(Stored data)
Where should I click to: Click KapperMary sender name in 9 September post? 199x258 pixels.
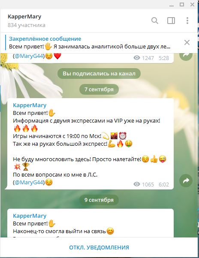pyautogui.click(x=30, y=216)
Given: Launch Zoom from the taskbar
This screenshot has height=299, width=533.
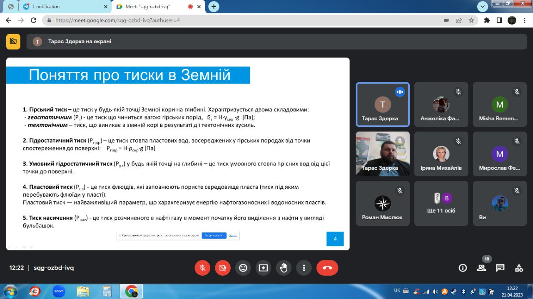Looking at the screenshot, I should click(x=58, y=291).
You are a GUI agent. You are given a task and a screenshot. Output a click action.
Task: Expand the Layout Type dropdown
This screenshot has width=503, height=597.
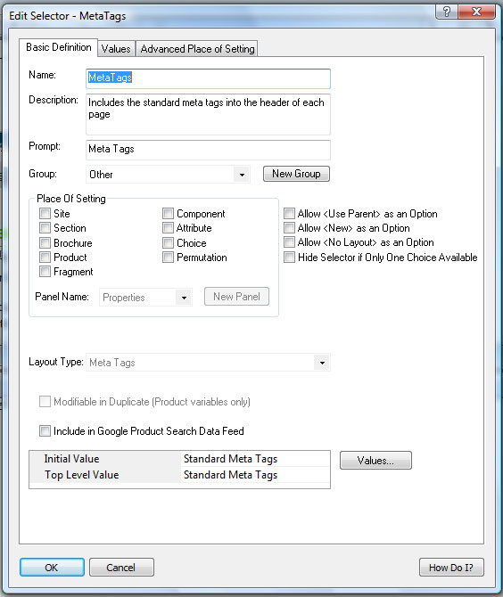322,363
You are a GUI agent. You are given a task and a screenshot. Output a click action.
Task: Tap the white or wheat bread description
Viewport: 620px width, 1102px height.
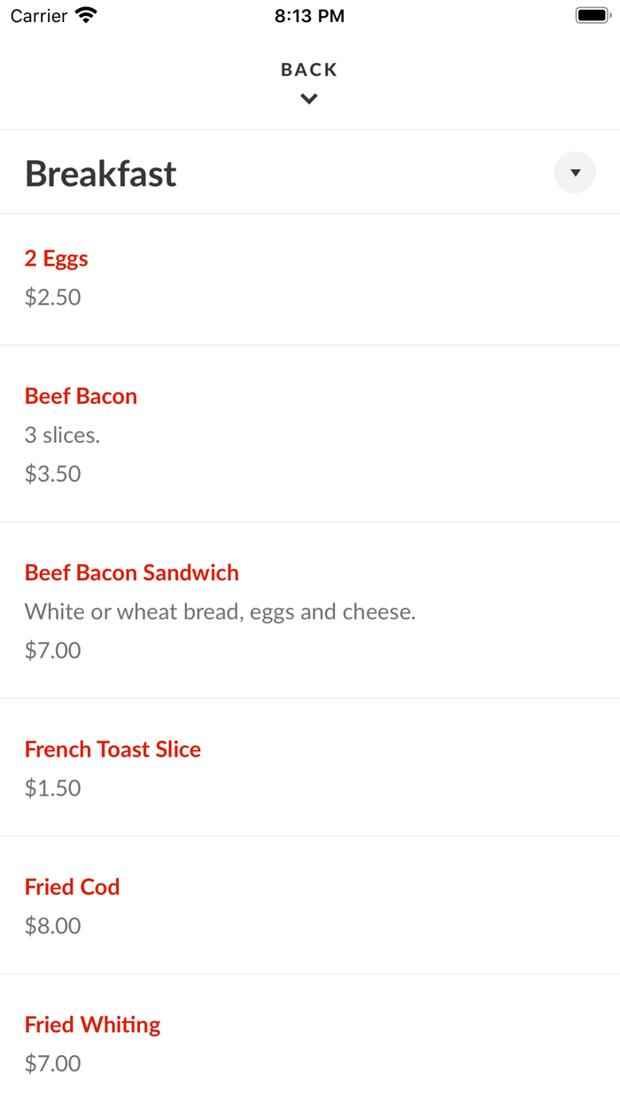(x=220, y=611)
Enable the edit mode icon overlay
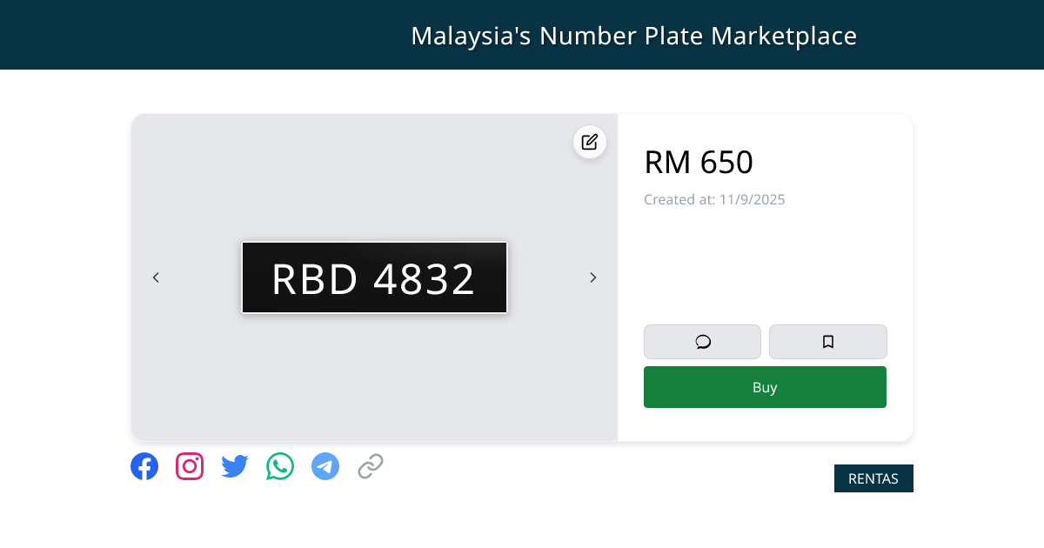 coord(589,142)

WHAT TO WORK ON ::
Would you write out all of the records exactly, omitting the pictures?

SOLVED PROBLEM ::
Where should I click to: Click KapperMary sender name in 9 September post? 199x258 pixels.
pyautogui.click(x=30, y=216)
Given: Launch Zoom from the taskbar
This screenshot has height=299, width=533.
Looking at the screenshot, I should click(x=58, y=291).
You are a GUI agent. You are given a task and a screenshot. Output a click action.
Task: Expand the Layout Type dropdown
This screenshot has width=503, height=597.
322,363
You are a GUI agent. You are given a task and a screenshot. Output a click action.
Task: Tap the white or wheat bread description
Viewport: 620px width, 1102px height.
(x=220, y=611)
Enable the edit mode icon overlay
 coord(589,142)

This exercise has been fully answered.